▶ EXTRAIT CHOISI
+++++

Le sentier qui descend vers l'est depuis le Goulet d'Hurtières est tracé à plusieurs reprises sur des dalles structurales de calcaires d'un brun grisâtre, d'aspect gréseux (évoquant la molasse miocène) et même localement sableux (friables). Il s'agit de passées dolomitisées interstratifiées dans les calcaires urgoniens francs (partie basse de la masse inférieure).

D'autre part il faut noter la présence, toujours dans l'Urgonien inférieur, vers 1600 m d'altitude sous le Goulet d'Hurtières, d'une poche d'argile rouge à silex, très probablement d'âge éocène (elle a été mise à nu par le tracé dune piste forestière et m'a été signalée par M. Alain Hervé).
Ce fait incite à se demander si l'arasement en biseau des couches de la forêt de Génieux, évoqué ci-dessus et attribué à une érosion ancienne, n'a pas pu être déjà mis en oeuvre dès l'Éocène, à l'instar de ce qui s'est produit, immédiatement plus à l'ouest, dans les chaînons jurassiens (cf. page "Chailles"). Il témoignerait donc de ce que la Chartreuse occidentale constituait, dès l'Éocène, un bombement anticlinal dont la voûte avait été arasée par l'érosion.

La barre urgonienne de la crête d'Hurtières devient encore plus mince vers le sud, particulièrement à partir du Mollard de la Chaleur, point au delà duquel, jusqu'au fond du vallon de Vararey, elle ne forme même plus d'abrupts mais un simple alignement de bosses molles. Elle reprend au delà en formant alors les Rochers de Chalves.


annexe :

Depuis le col de la Charmette jusqu'au col de la Sure (excursion pédestre).


Itinéraire d'accès à la Grande Sure par le versant est

A l'ouest du col de la Charmette une route mène à la clairière du chalet du col (ancien hôtel du Touring-Club, point 1a, parking aménagé pour une vingtaine de voitures).

Le chalet se situe dans le flanc ouest du synclinal, pratiquement à la limite entre Miocène et Sénonien. Il en part un chemin forestier qui mène à la Grande Sure par son versant est (voir la carte itinéraire).

Au départ du parking le chemin s'engage en sous-bois vers le nord-ouest. Il met à nu l'argile, pétrie de morceaux de silex, qui constitue le sol de la forêt. Ce genre de sol est caractéristique du résultat de l'altération superficielle des calcaires à silex du Sénonien supérieur (comme cela est bien connu dans le bassin parisien, où cette formation superficielle atteint de fortes épaisseurs). Ces calcaires [c6-7C] affleurent d'ailleurs (mais très médiocrement) dans le tournant par lequel le chemin revient passagèrement vers le sud-ouest (point 1b).

+++++

▶ DONNÉES PRÉSENTÉES

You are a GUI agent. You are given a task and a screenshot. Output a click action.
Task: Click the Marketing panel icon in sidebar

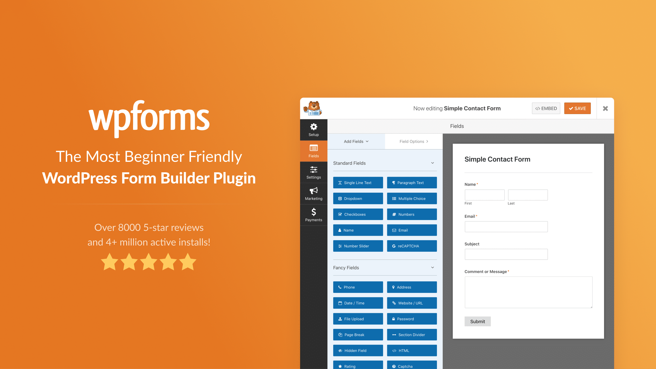314,193
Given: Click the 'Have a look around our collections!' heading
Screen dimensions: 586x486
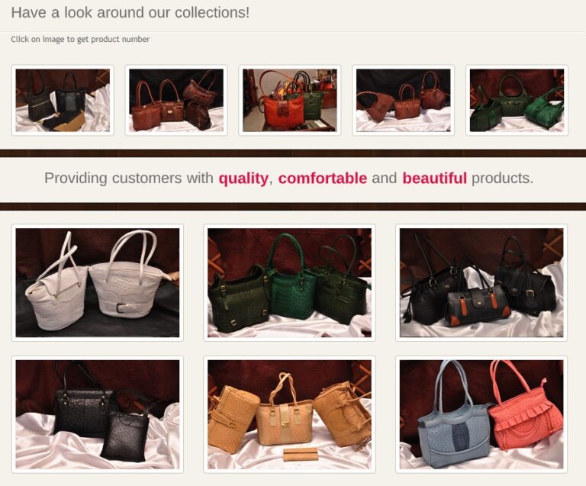Looking at the screenshot, I should (130, 13).
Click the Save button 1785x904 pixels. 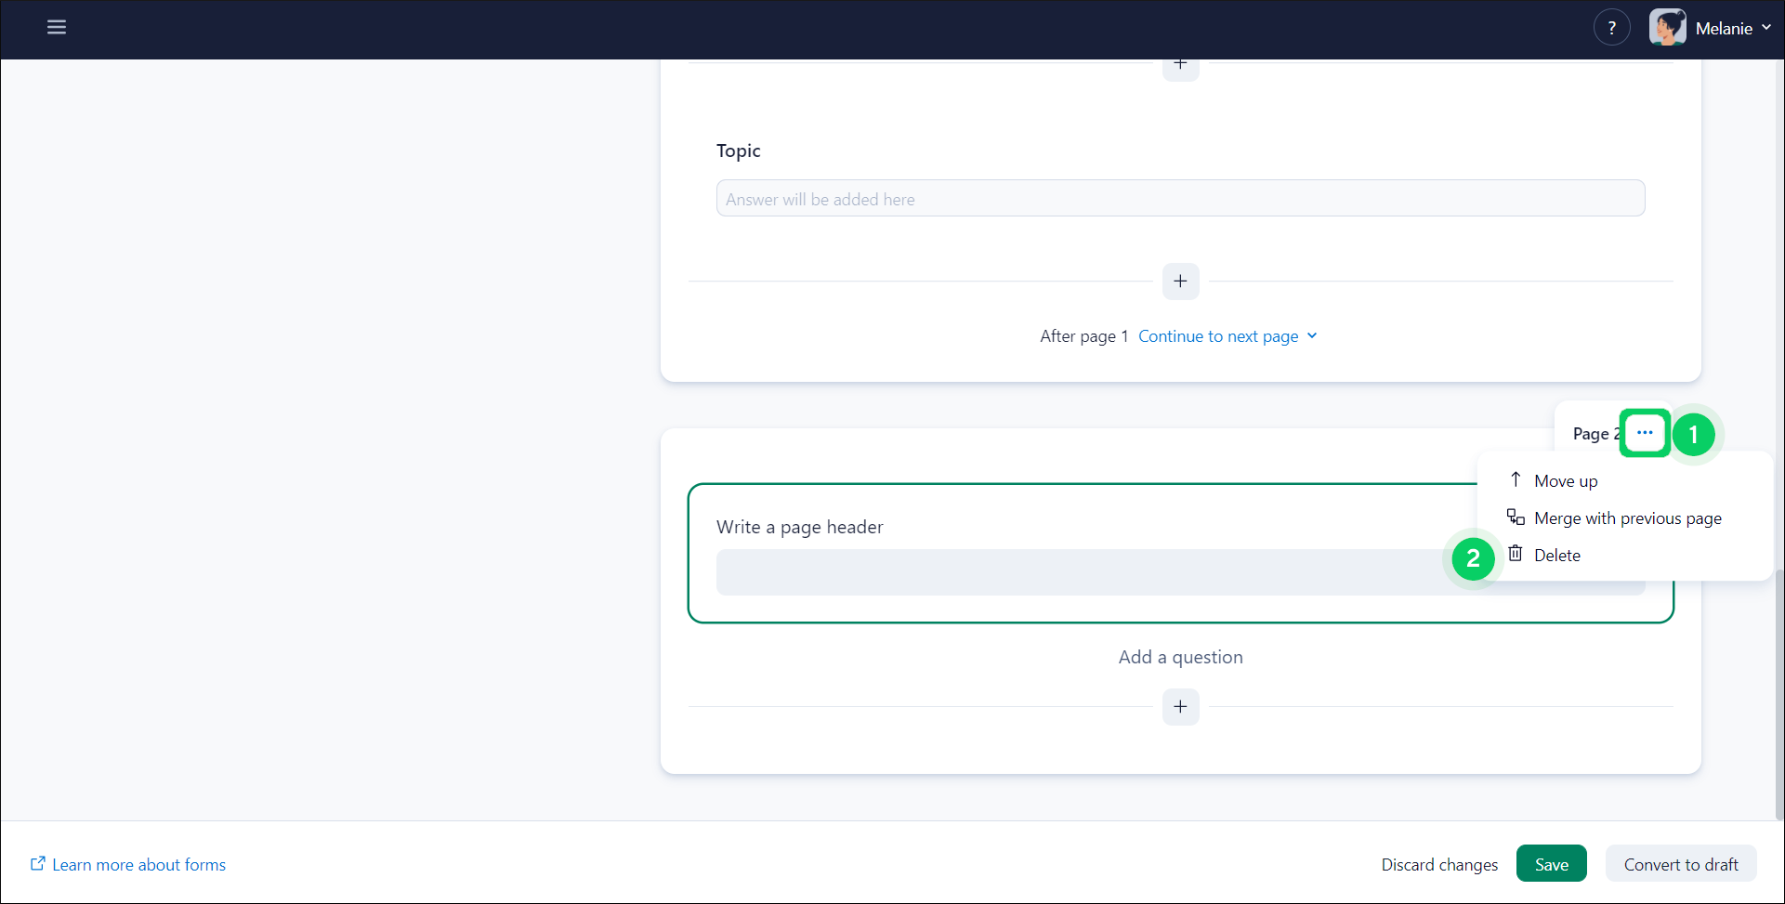pos(1551,863)
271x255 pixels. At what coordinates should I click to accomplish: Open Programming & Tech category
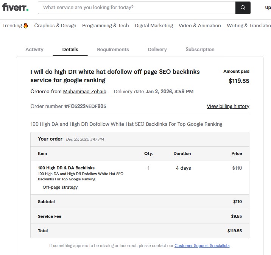[106, 26]
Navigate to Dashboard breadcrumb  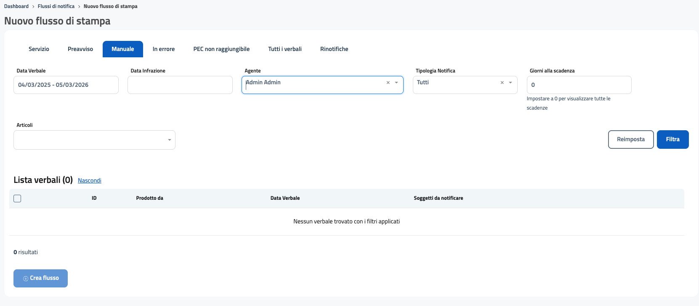click(16, 6)
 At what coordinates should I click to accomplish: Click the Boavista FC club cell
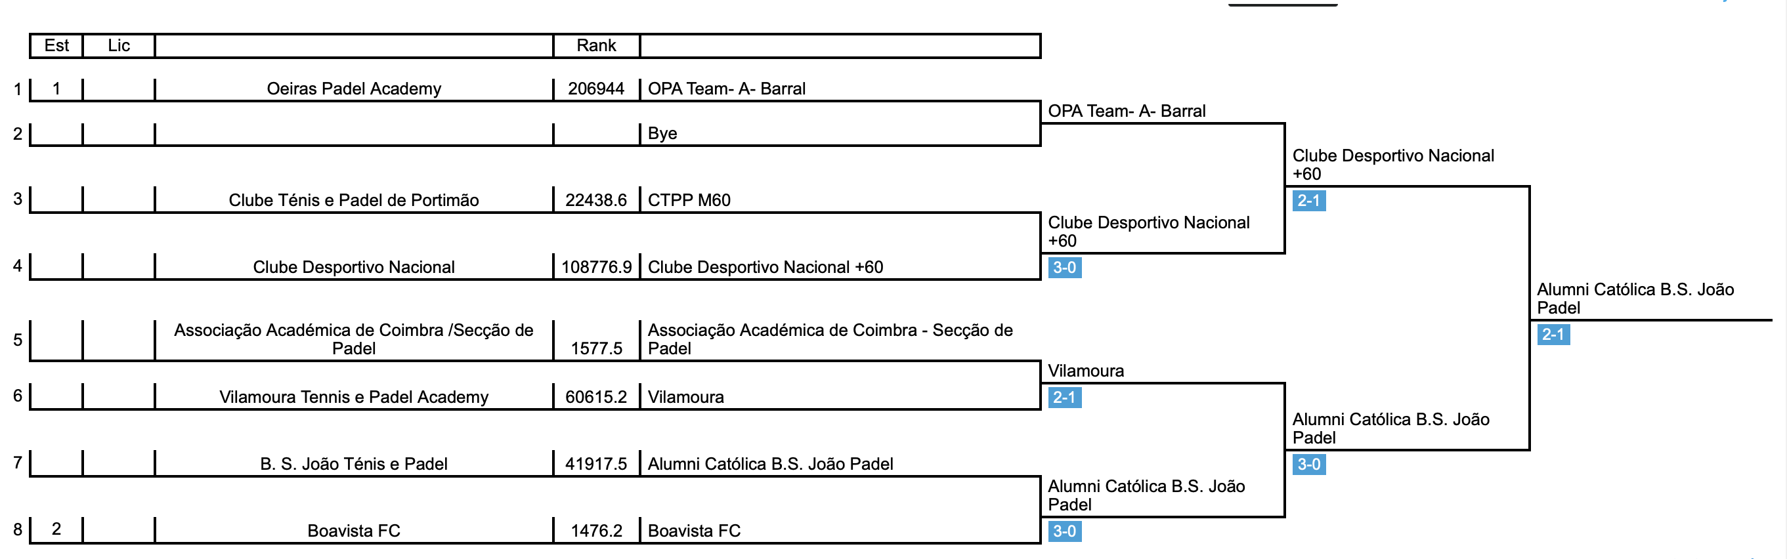coord(354,531)
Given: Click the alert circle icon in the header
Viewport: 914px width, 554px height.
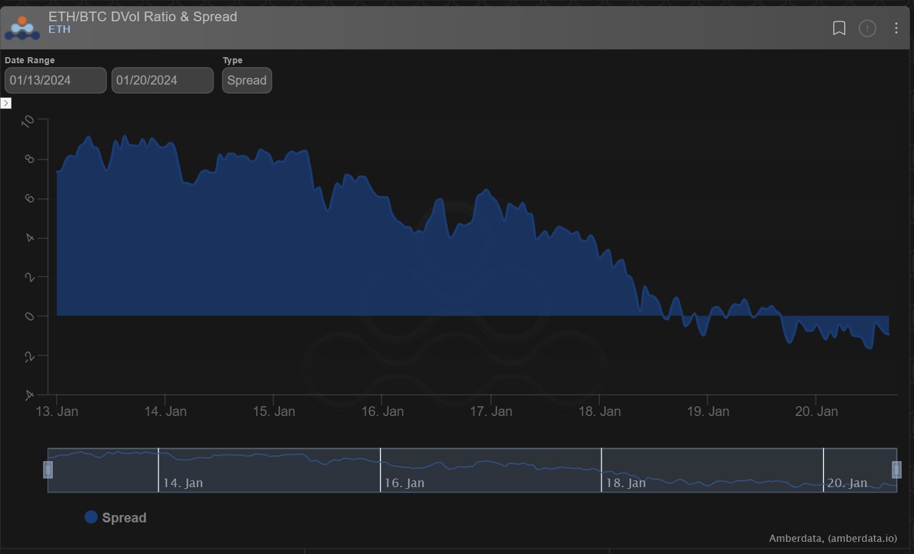Looking at the screenshot, I should pyautogui.click(x=867, y=28).
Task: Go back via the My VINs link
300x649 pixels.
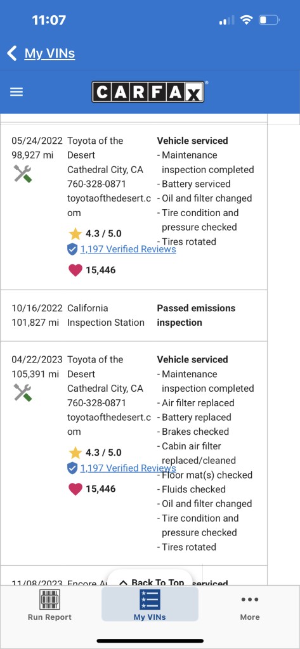Action: click(x=49, y=53)
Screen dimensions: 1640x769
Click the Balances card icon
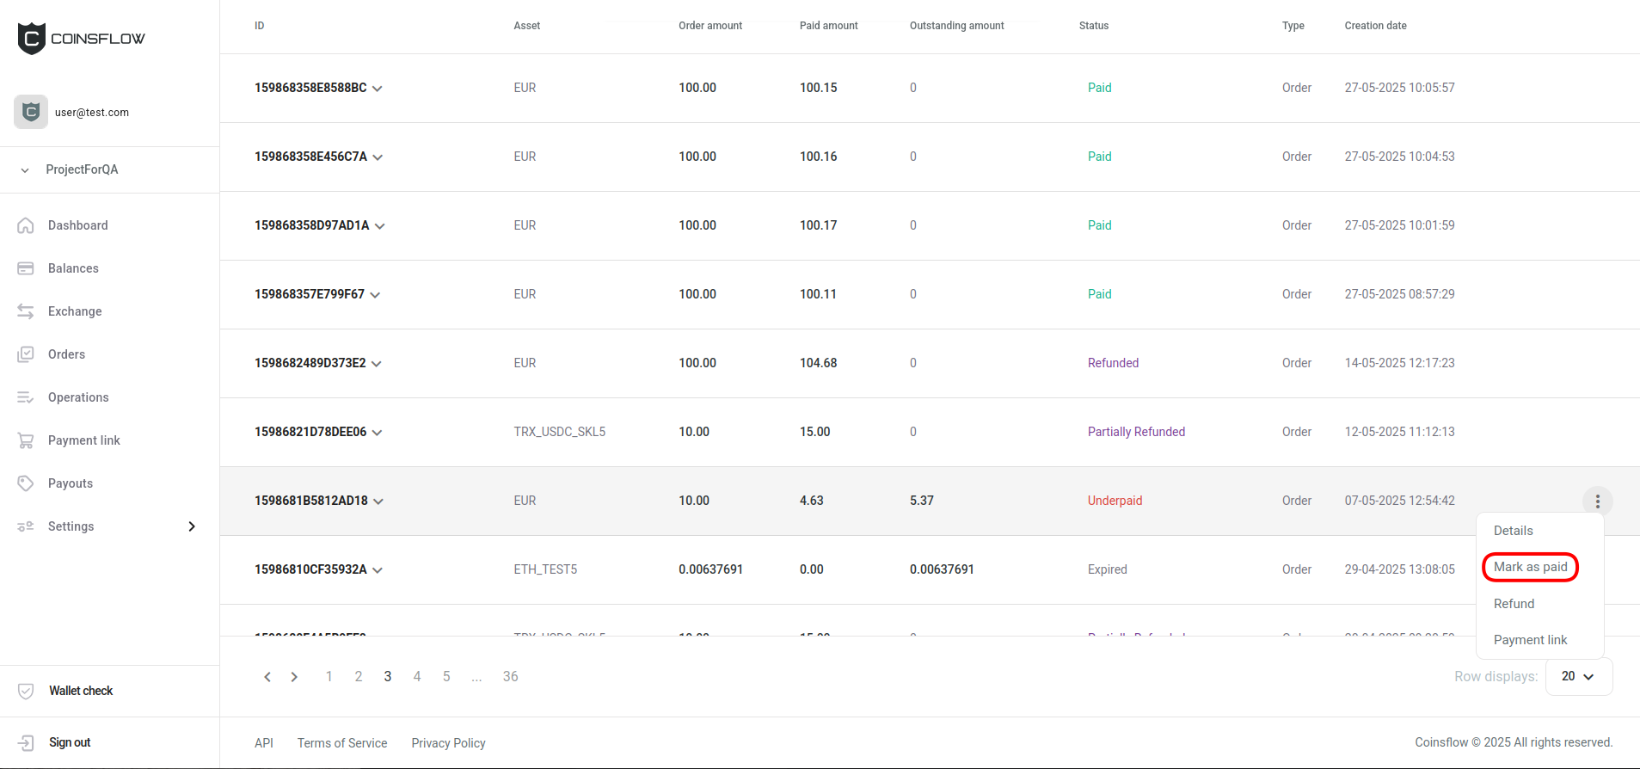click(x=26, y=268)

+++++

▶ TRAVAIL DEMANDÉ
1. Répondez aux questions suivantes d'après l'extrait sur la géologie de la Chartreuse :
(a) Vers quelle altitude se trouve la poche d'argile rouge à silex ?
(b) Pour combien de voitures environ le parking du chalet du col est-il aménagé ?
(c) À partir de quel point la barre urgonienne de la crête d'Hurtières ne forme-t-elle plus d'abrupts ?
2. Résumez en deux phrases l'extrait sur la géologie de la Chartreuse.
3. Écrivez la suite de l'extrait sur la géologie de la Chartreuse, à partir de sa dernière phrase.

▶ RÉPONSES ATTENDUES
1.
(a) Vers 1600 m d'altitude, sous le Goulet d'Hurtières.
(b) Une vingtaine de voitures.
(c) À partir du Mollard de la Chaleur.

2. Dans l'Urgonien inférieur de la crête d'Hurtières se trouvent des passées dolomitisées d'aspect gréseux et une poche d'argile rouge à silex, probablement éocène, qui amène à se demander si la Chartreuse occidentale formait dès l'Éocène un bombement anticlinal arasé par l'érosion, tandis que la barre urgonienne s'amincit vers le sud. En annexe, un itinéraire part du chalet du col de la Charmette vers la Grande Sure par un chemin forestier dont le sol d'argile à silex résulte de l'altération superficielle des calcaires à silex du Sénonien supérieur.

3.
Le chemin décrit ensuite deux sinuosités, tout en restant à peu près horizontal, pour traverser un vallonnement orienté nord-sud : on y observe alors les bancs de calcaires blancs à silicifications qui sont déjà ceux du Sénonien inférieur [c6M]. Leur pendage, dans l'ensemble très fort (de l'ordre de 70° vers l'est), varie sous l'effet de plis mineurs métriques (cela est commun dans cette formation sujette à plissotements du fait de sa stratification en petits bancs). L'ordre de la succession et le pendage des couches indiquent clairement, que l'on s'est engagé dans la traversée, stratigraphiquement de haut en bas, du flanc ouest du synclinal de Proveysieux.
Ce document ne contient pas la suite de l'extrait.